ある日、ロンドンで地下鉄に乗っていたら隣の席の青年が帽子を目深にかぶって任天堂(Nintendo)のDSでゲームをしていました。何のゲームかはわかりませんが、画面では日本のマンガによく出てくるような近未来的な兵士が飛び回っています。そしてキー操作をするたびに出てくる吹き出しは日本語なのです。なので、私は「日本人はどこに行っても同じことしているのだなあ」と思って、その青年の顔をのぞき込んだのですが、驚いたことにれっきとした白人なのでした。

        もちろん、彼が日本語に堪能である可能性はあります。しかし、単にテレビゲームファンで、吹き出しの日本語はわからなくてもプレーするには問題がない、という可能性も大いにあるでしょう。この場合、言語の正確な理解はゲームを楽しむためにはあまり重要ではないということになります。幼児向きの絵本では、文字が読めなくても子供はストーリーを理解できます。ましてや、動画であれば目で見ればゲーム展開は理解できるのでしょう。 それにしても「外国語のゲーム」にそこまで熱中するだけのおもしろさがそのゲームソフトにあるということですね。

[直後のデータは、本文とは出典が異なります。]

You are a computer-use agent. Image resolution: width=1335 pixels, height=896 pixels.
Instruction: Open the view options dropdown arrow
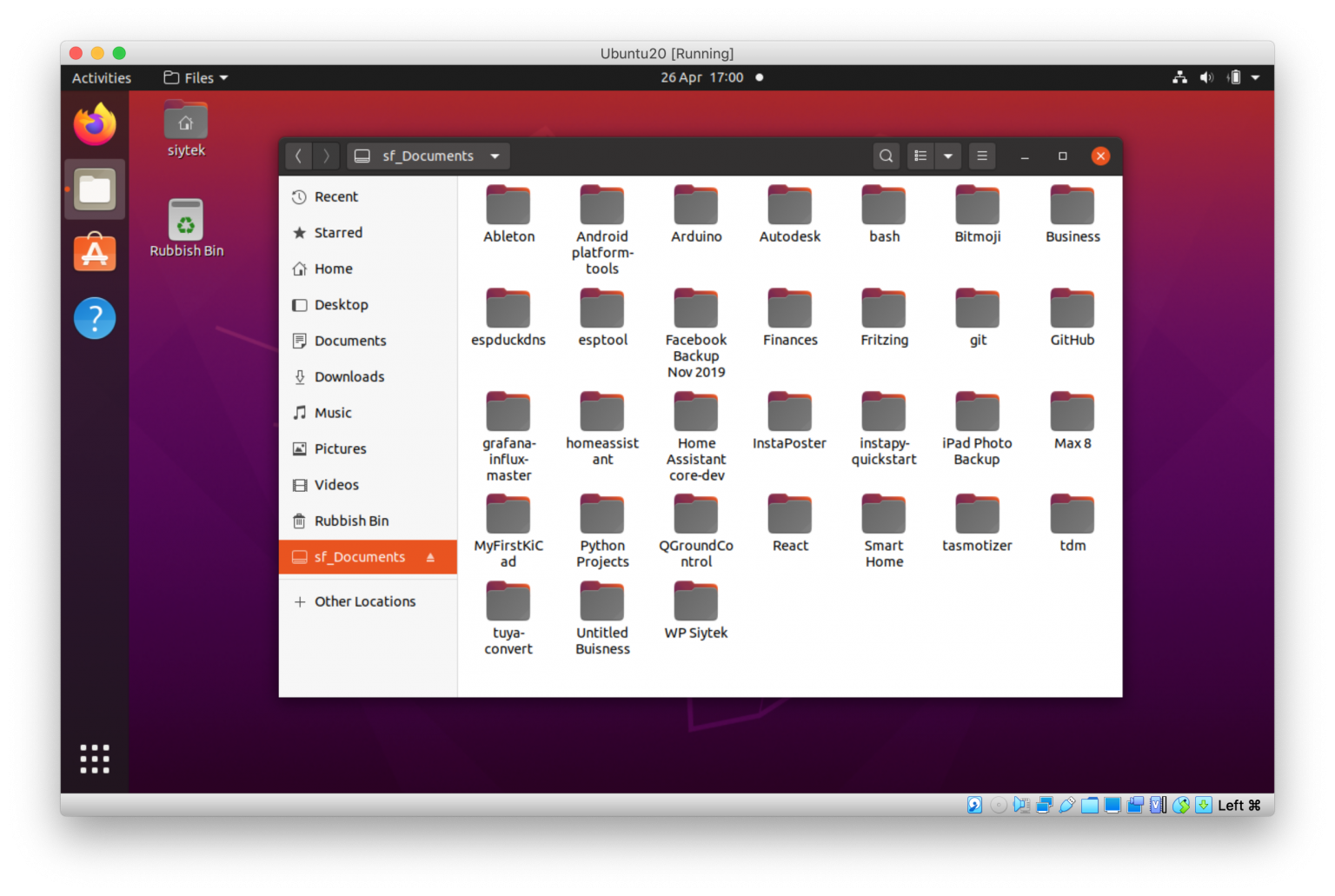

        思い返せば、私が大学卒業旅行でアメリカに行ったとき、短期間ホームステイをさせてもらったカリフォルニアの家庭には小学生の男の子がいて、彼が「ゲーム&ウォッチ」(1980年発売だそうです)に興味を示していたのが1981年。その後1989年には「ゲームボーイ」が発売されて、欧米でも相当売れたようです。私自身はこの手のゲーム機には疎いのですが、1990年代半ばにスウェーデンでストックホルム大学の人類学者と話をしたときに「最近うちの息子がフィイナル・ファンタジーにはまっているのよ」と言われてびっくりしたことを思い出します。

         こうした蓄積の下に、いまや日本語で作られたゲームがそのまま世界で通用しているというわけです。そして、そのリーディングカンパニーがもともと花札専門店の任天堂だというのも興味深いですね。任天堂の創業は1889年、漱石の渡英の10年前ですから、漱石も任天堂の花札に触れたことはあったでしょう。そして任天堂は早くも1902年に日本で最初のトランプ生産を開始しています。漱石が帰国した年です。花札という伝統的な娯楽用品の会社が、西洋娯楽のまねごとを始めることを漱石だったらどう見たでしょう。やはり「上滑りの開化」の一例と見たでしょうか。ちなみに、漱石はズボンを洋袴、靴下を洋足袋と訳していますから、トランプは洋花札でしょうね。

         ところで、イギリスの大学生の中にはマンガに興味を持っている人たちも多いのですが、マンガの生産では、日本が量・質ともに他国の追随を許さない先進国です。マニアは一刻も早く最新情報を入手したいと思うもの。そこでインターネット上には彼らが日本語で発表されたマンガをすぐに読むための「吹き出し翻訳サイト」があるのだそうです。文学作品とは違って、絵を見ればニュアンスも伝わるので、吹き出しはあくまでも補助的な役割ですから、翻訳のレベルは自動翻訳に限りなく近いレベルでも良いわけです。また、読者が間違いに気づけばインターネット上で適宜修正することも可能ですね。つまり、言語の壁を乗り越えたマンガ・コミュニティーの成立です。

         こうなると、もはや「外発的な開化」「内発的な開化」の境界は無意味化します。もちろん、マンガを開化と見るかどうかには議論の余地があるでしょうが、少なくとも日本には絵巻物という伝統があるわけですから、決して外発的なものでないことは明らかです。それが、西洋に受け入れられていることをロンドンの雑踏の中でも日常的に感知できるのです。